╭─ Material provided

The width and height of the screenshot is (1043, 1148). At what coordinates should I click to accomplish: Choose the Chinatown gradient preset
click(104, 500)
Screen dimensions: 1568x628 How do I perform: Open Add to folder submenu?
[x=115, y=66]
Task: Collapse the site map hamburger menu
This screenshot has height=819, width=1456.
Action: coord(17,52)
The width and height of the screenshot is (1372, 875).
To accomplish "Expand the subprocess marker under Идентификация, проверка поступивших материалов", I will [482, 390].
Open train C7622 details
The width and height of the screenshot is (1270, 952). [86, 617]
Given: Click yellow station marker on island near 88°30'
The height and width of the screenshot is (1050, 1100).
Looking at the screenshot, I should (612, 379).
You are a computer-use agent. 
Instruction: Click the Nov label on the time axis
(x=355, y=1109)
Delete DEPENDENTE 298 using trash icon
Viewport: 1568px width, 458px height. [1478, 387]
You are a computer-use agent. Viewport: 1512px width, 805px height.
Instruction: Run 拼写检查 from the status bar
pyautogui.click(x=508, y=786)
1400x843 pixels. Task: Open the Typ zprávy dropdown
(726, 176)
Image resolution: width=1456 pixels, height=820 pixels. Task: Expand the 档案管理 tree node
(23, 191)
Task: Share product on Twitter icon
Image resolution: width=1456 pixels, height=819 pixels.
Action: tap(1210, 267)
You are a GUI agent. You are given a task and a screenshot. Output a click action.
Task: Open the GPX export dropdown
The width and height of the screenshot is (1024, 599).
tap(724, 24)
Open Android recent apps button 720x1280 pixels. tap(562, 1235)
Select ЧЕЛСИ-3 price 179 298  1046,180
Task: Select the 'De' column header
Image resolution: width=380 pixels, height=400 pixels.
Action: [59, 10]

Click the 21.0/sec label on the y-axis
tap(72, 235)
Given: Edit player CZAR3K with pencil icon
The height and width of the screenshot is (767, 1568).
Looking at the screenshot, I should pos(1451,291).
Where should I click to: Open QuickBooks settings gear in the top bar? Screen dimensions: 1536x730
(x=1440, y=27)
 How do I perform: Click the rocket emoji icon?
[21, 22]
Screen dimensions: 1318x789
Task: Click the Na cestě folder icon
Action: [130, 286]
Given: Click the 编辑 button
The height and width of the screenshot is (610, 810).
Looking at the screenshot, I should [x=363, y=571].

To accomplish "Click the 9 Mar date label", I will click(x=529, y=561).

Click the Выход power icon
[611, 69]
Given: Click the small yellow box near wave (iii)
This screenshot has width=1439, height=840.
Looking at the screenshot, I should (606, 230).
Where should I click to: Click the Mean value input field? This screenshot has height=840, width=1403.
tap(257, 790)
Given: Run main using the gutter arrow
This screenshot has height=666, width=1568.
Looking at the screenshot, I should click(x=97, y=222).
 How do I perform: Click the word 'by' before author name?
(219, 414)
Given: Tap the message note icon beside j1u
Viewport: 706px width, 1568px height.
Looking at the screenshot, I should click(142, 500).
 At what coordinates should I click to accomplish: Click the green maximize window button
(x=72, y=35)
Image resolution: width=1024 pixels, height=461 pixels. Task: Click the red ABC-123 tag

╰─

Set task
Rewrite the listing above with "Instruction" changed to "Goal" everywhere it appears, and leave everything else as it is.

Written solution
The width and height of the screenshot is (1043, 1148). At what coordinates should I click to accomplish: Choose the Chinatown gradient preset
click(104, 500)
Screen dimensions: 1568x628 How do I perform: Open Add to folder submenu?
[x=115, y=66]
Task: Collapse the site map hamburger menu
This screenshot has height=819, width=1456.
Action: coord(17,52)
The width and height of the screenshot is (1372, 875).
To accomplish "Expand the subprocess marker under Идентификация, проверка поступивших материалов", I will [482, 390].
Open train C7622 details
The width and height of the screenshot is (1270, 952). [86, 617]
Given: Click yellow station marker on island near 88°30'
The height and width of the screenshot is (1050, 1100).
Looking at the screenshot, I should (612, 379).
You are a computer-use agent. 
Goal: Click the Nov label on the time axis
(x=355, y=1109)
Delete DEPENDENTE 298 using trash icon
Viewport: 1568px width, 458px height. [1478, 387]
You are a computer-use agent. Viewport: 1512px width, 805px height.
Goal: Run 拼写检查 from the status bar
pyautogui.click(x=508, y=786)
1400x843 pixels. Task: Open the Typ zprávy dropdown
(726, 176)
Image resolution: width=1456 pixels, height=820 pixels. Task: Expand the 档案管理 tree node
(23, 191)
Task: Share product on Twitter icon
Image resolution: width=1456 pixels, height=819 pixels.
Action: tap(1210, 267)
You are a GUI agent. You are given a task and a screenshot. Output a click action.
Task: Open the GPX export dropdown
The width and height of the screenshot is (1024, 599).
tap(724, 24)
Open Android recent apps button 720x1280 pixels. tap(562, 1235)
Select ЧЕЛСИ-3 price 179 298  1046,180
Task: Select the 'De' column header
Image resolution: width=380 pixels, height=400 pixels.
Action: [59, 10]

Click the 21.0/sec label on the y-axis
tap(72, 235)
Given: Edit player CZAR3K with pencil icon
The height and width of the screenshot is (767, 1568).
Looking at the screenshot, I should pos(1451,291).
Where should I click to: Open QuickBooks settings gear in the top bar? Screen dimensions: 1536x730
(x=1440, y=27)
 How do I perform: Click the rocket emoji icon?
[21, 22]
Screen dimensions: 1318x789
Task: Click the Na cestě folder icon
Action: [130, 286]
Given: Click the 编辑 button
The height and width of the screenshot is (610, 810).
Looking at the screenshot, I should [x=363, y=571].

To accomplish "Click the 9 Mar date label", I will click(x=529, y=561).

Click the Выход power icon
[611, 69]
Given: Click the small yellow box near wave (iii)
This screenshot has width=1439, height=840.
Looking at the screenshot, I should (606, 230).
Where should I click to: Click the Mean value input field? This screenshot has height=840, width=1403.
tap(257, 790)
Given: Run main using the gutter arrow
This screenshot has height=666, width=1568.
Looking at the screenshot, I should click(x=97, y=222).
 How do I perform: Click the word 'by' before author name?
(219, 414)
Given: Tap the message note icon beside j1u
Viewport: 706px width, 1568px height.
Looking at the screenshot, I should click(142, 500).
 At what coordinates should I click to accomplish: Click the green maximize window button
(x=72, y=35)
Image resolution: width=1024 pixels, height=461 pixels. Task: Click the red ABC-123 tag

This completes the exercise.